Prosecutors yesterday declined to file charges against four people suspected of vandalizing a statue of Chiang Kai-shek (蔣介石) at Fu Jen Catholic University earlier this year.
After completing its investigation, the New Taipei City District Prosecutors’ Office said there would be no charges filed against the four suspects, three of whom are university students, over the vandalism on Feb. 28, the 70th anniversary of the 228 Incident.
Investigators said that on Feb. 28, a dozen people gathered on the university’s campus with a portable electric grinder and hand tools to deface the statue.
Photo: CNA
Bystanders called the police, who arrived after the group had broken off the bronze statue’s cane, the investigators said, adding that a confrontation ensued after police tried to stop the group, with both sides later saying they sustained minor cuts and bruises.
Police apprehended four people and sought to press charges of obstructing an officer in discharge of their duties.
However, prosecutors yesterday said the charges were dropped because the four were not violent and did not resist arrest.
Photo: Lee Ya-wen, Taipei Times
Investigators quoted one of the students, surnamed Lo (羅), as saying during questioning that “the statue of Chiang Kai-shek symbolizes the past authoritarian dictatorship.

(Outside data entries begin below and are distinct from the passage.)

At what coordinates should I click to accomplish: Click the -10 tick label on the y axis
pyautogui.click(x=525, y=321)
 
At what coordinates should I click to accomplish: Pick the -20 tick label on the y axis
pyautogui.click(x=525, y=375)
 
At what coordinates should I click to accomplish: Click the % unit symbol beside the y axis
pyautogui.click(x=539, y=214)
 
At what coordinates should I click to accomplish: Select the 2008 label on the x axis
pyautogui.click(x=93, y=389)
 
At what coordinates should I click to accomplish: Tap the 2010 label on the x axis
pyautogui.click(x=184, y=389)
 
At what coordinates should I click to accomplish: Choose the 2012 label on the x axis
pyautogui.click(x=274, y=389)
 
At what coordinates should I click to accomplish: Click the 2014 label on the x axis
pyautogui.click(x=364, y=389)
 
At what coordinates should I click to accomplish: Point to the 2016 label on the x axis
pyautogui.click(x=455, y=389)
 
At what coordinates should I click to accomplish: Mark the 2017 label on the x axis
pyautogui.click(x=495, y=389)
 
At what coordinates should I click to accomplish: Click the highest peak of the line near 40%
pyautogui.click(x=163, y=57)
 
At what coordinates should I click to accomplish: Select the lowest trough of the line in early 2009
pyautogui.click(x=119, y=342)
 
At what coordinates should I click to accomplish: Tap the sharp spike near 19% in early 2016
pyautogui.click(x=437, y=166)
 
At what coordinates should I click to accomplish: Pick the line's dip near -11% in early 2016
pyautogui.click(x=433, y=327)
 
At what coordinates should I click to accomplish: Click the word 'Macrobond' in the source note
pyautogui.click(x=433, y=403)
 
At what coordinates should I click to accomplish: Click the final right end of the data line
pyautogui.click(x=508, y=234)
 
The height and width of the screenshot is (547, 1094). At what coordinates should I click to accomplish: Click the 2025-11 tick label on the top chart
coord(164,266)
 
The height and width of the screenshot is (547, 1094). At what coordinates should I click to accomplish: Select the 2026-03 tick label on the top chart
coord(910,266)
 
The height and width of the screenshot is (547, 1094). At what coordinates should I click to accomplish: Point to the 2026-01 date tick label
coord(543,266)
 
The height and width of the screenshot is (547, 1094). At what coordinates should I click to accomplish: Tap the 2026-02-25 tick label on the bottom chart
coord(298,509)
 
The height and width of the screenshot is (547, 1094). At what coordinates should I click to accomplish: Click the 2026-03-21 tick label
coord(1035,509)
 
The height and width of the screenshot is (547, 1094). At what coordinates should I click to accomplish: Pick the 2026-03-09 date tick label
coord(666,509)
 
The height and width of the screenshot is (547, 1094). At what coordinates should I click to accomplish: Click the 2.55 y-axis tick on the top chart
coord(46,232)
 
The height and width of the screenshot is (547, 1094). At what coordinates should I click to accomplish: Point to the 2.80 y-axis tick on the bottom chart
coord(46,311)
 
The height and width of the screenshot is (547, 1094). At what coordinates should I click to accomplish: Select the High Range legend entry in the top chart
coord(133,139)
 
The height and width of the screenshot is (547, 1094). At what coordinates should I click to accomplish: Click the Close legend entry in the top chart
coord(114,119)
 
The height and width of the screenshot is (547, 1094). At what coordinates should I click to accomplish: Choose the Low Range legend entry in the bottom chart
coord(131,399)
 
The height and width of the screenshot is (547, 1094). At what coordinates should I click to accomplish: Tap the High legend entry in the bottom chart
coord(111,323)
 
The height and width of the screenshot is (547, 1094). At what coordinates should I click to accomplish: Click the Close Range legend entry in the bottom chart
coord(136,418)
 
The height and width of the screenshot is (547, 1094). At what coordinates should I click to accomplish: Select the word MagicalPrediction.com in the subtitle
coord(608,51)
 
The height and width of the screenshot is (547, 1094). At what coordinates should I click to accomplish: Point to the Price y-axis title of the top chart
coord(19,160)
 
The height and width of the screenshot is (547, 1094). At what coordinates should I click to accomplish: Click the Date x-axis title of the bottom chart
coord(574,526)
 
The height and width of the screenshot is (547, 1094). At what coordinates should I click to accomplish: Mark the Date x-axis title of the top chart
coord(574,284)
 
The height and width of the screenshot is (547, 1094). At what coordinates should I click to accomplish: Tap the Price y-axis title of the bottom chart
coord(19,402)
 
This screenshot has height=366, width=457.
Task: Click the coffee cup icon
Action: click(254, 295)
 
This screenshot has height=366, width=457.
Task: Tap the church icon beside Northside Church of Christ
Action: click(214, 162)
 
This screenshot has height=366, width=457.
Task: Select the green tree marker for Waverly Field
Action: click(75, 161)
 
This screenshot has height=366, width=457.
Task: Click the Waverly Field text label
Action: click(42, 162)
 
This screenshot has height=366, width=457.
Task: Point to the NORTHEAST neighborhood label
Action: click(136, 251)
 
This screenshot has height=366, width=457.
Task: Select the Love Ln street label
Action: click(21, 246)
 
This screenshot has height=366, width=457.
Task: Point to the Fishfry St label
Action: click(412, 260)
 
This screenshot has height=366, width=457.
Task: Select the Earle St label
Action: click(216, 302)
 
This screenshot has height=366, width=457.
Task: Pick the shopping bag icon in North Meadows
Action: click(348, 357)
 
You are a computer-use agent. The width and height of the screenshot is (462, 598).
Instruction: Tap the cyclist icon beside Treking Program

It should not continue to stand inside schools. We just wanted to remove it.”
Separately yesterday, a statue of Chiang at Zhongzheng Senior High School in Taipei’s Beitou District (北投) was found decapitated and covered with the slogan “No removal, no name change; then it is decapitation” written in white paint.
School officials called the police after learning of the incident in the morning.
There has been a campaign by local residents and pro-Taiwan civic groups calling for the school’s original name, Shilin High School, to be restored.
The then-Chinese Nationalist Party (KMT) regime mandated the name change in 1975 to commemorate Chiang, who died earlier that year. Zhongzheng (中正) is the adulatory name used by the cult of personality that worships Chiang.
Local residents have cited the current name’s political connotations when lending their support to the campaign, and many still refer to the school by its old name.
Taipei police said they dispatched a forensics team to gather evidence and examine surveillance camera footage of the incident.